Particularmente las viviendas sobre lote propio, en muchas localizaciones, se encuentran con precios relativos muy competitivos con respecto al monto que se pide por el mismo metraje en departamentos y al costo de reposición (construcción) de su superficie habitable. Cabe señalar, además que el comprador de una casa no sólo está adquiriendo el servicio u explotación (renta) habitacional de su superficie construida, sino también el recurso tierra sobre el que se asienta la superficie construida, con el plus adicional de la ausencia de cargos fijos por expensas, las que por otra parte aumentarán a tono con el incremento de los sueldos de los encargados, de los servicios y algún probable ajuste de tarifas. Los PHs o departamentos tipo casa que cuenten con una adecuada organización funcional seguirán capitalizando a su favor la ausencia o reducido costo de gastos mensuales por mantenimiento y servicios comunes.

Los espacios de cochera, cada vez más escasos en áreas densamente pobladas, serán cada vez más apreciados, consolidando el fuerte incremento de precios locativos y de venta en zonas densas y premium, que ya se vivió a lo largo del año que termina.

No obstante, no todo el mercado se moverá hacia el alza con tasas elevadas como en años anteriores - lo cual alentó el aumento indiferenciado de precios - acusándose la tendencia hacia la selectividad por precio o bien por calidad.

Los valores de los alquileres residenciales continuarán hacia el alza, como correlato de la imposibilidad de acceso a créditos asequibles al bolsillo medio para la compra de la primera vivienda.
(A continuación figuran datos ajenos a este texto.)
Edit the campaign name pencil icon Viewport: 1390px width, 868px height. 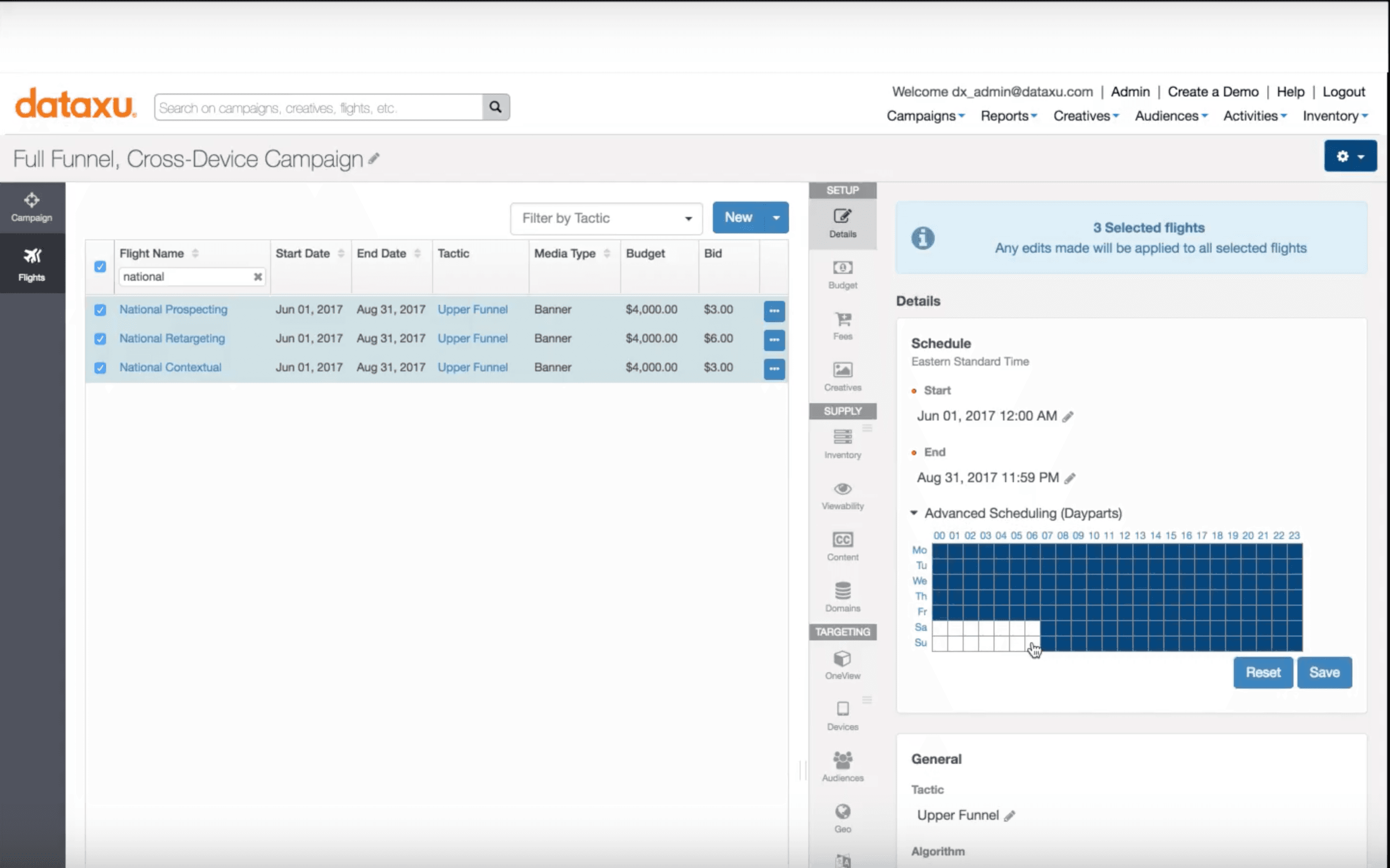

Resultados de encuesta realizada a 1099 usuarios de ReporteInmobiliario.com

Renglón aparte merece justamente el crédito hipotecario. Sin instrumentación de un plan sustentable a largo plazo con intervención proactiva del Estado, difí­cilmente la demanda crezca notoriamente por esta ví­a durante el 2008. Más allá de que es factible que durante el año próximo se tomen medidas para alentar el crédito a la vivienda, su instrumentación y efecto en el mercado no se verí­a de inmediato. De no ser así­, por la ví­a exclusiva de la banca privada, no es esperable flexibilizaciones en materia de financiación hipotecaria, a pesar de ello el leve y paulatino crecimiento del crédito seguirá durante el 2008, a tasas similares a las del 2007.

El año 2008 aparece a poco de su comienzo, como un año bisagra, dentro del cual se definirá el despegue definitivo de la industria del real estate en los años posteriores o bien su amesetamiento dentro de los actuales niveles.

La primera parte del año será definitoria en este sentido de la mano de las acciones, actitudes y planes que pongan en marcha las autoridades de los poderes ejecutivos y legislativos recientemente asumidos.

Así­, dentro de los meses iniciales del 2008 se testeará finalmente la relevancia que se le asigne a la vivienda y a la construcción privada dentro de la polí­tica general del gobierno nacional y sus pares provinciales y municipales y permitirá contar con una mayor certidumbre del panorama macroeconómico dentro del cual se moverá el sector y advertir si existirán o no polí­ticas micro orientadas a fomentar su crecimiento.